Last Updated on August 31, 2023 by Lori Pace
You’re done with your relationship, but you waited too long to have the “I want a divorce” conversation. It’s one of the most difficult conversations you will ever have. This article will give you some tips (including writing divorce letters) on how to inform your husband that you are ending your domestic or marital relationship. Reading this will not make it worse.
It is best to give the letter in person. Do it in person, regardless of what you do. It is okay to tell them straight up. This is your decision, so own it. Tell them honestly, openly, and if you can, with kindness.
What You Should Remember When Writing Divorce Letters To Your Husband
You need to make sure that the children are not living with you. Even if you are ready for this divorce, it will take time to process the emotions and tell your spouse that you don’t want it. This is just one of the many steps that will bring about finality. It’s emotional. This will affect your spouse. Send your children to a weekend or night away.
Be as direct as possible and as compassionate as you can. Tell your spouse as clearly and simply as possible. It’s also acceptable to tell them you are not interested in discussing details. To avoid an emotional mess, it might be a good idea for you to go and spend the night somewhere else. Both of you will likely be happier about it.
Do not make threats of taking your spouse’s money or giving up on the children. Fear will only create fear and set the stage for a costly and emotionally draining war. This is a common mistake I see in couples at the beginning of their divorce proceedings. Don’t use the “I” statements. Only say what you believe and feel.
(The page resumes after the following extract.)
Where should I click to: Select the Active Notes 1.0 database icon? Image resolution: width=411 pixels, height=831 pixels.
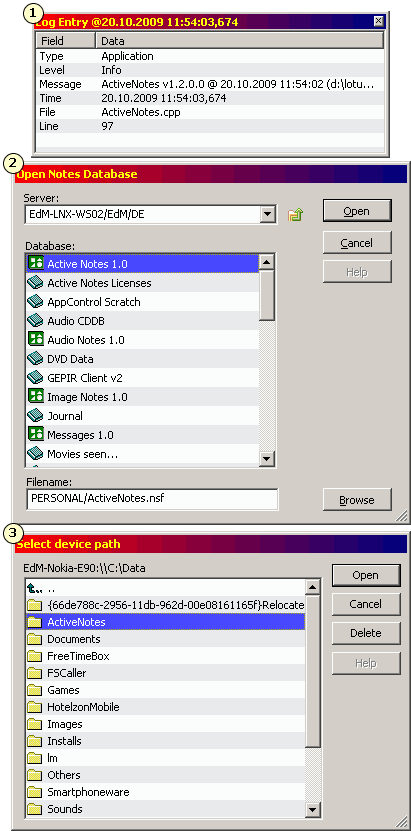[35, 263]
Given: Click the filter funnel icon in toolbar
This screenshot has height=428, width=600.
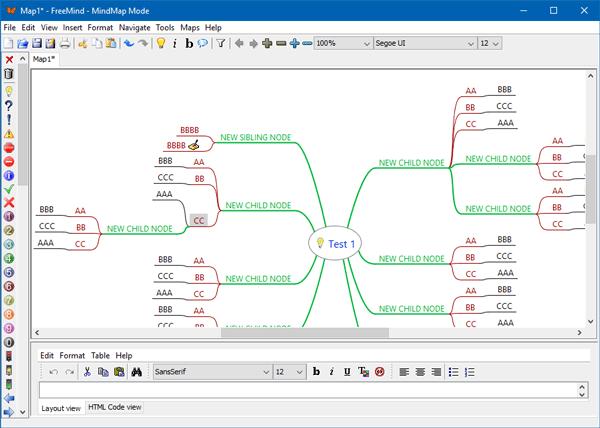Looking at the screenshot, I should pos(221,44).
You must ensure your safety. Someone should always accompany you if you are likely to be confronted with anger or violence. It might be a good idea to notify the police and have them patrol the area. You can have them stand at the front door while you talk to your spouse privately. Then they will immediately depart.
Divorce Letter Writing Tips
Here are some tips for writing a letter of support to your spouse or partner in difficult times in your relationship.
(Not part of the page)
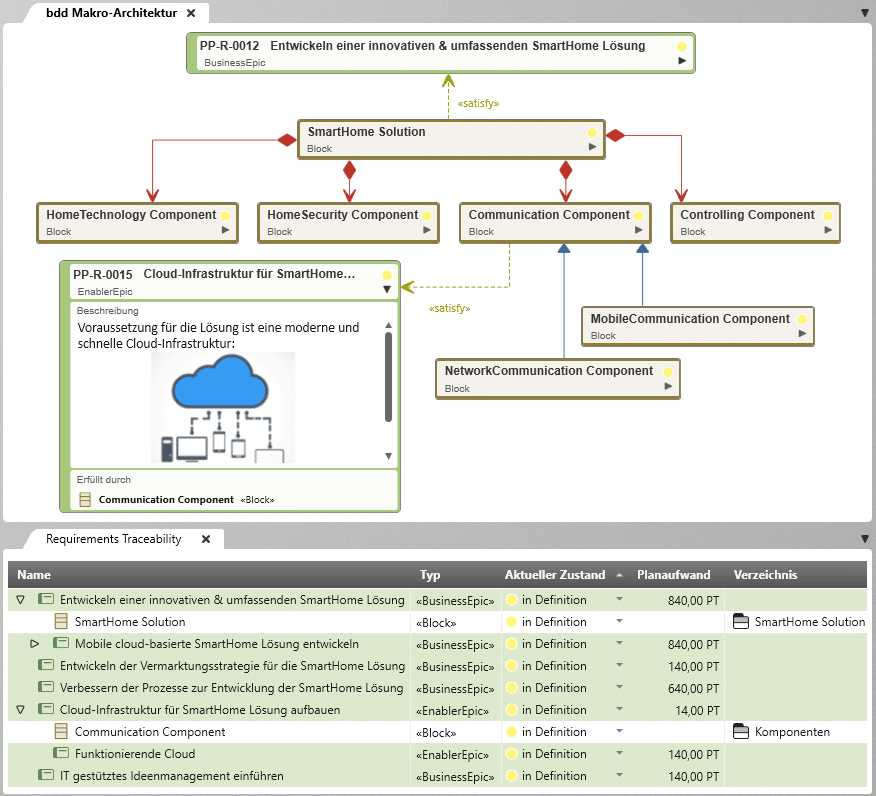Click the epic icon of IT gestütztes Ideenmanagement row
The height and width of the screenshot is (796, 876).
click(45, 776)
- Start by writing about the things you want to convey to your husband/partner.
- Give yourself time to reflect on what you have written, and then go to bed.
- Look through your writing and highlight or underline those points you feel are most important.
- Anything that is hurtful (name-calling or blaming, for example) should be removed. Anything that could be misinterpreted.
- Make a rough draft and add supportive words or words to show appreciation, depending on the situation.
- If possible, take a restful night and try to sleep on it.
- Refine your letter once more.
- If possible, hand write your letter. Handwritten letters feel more personal and meaningful than email.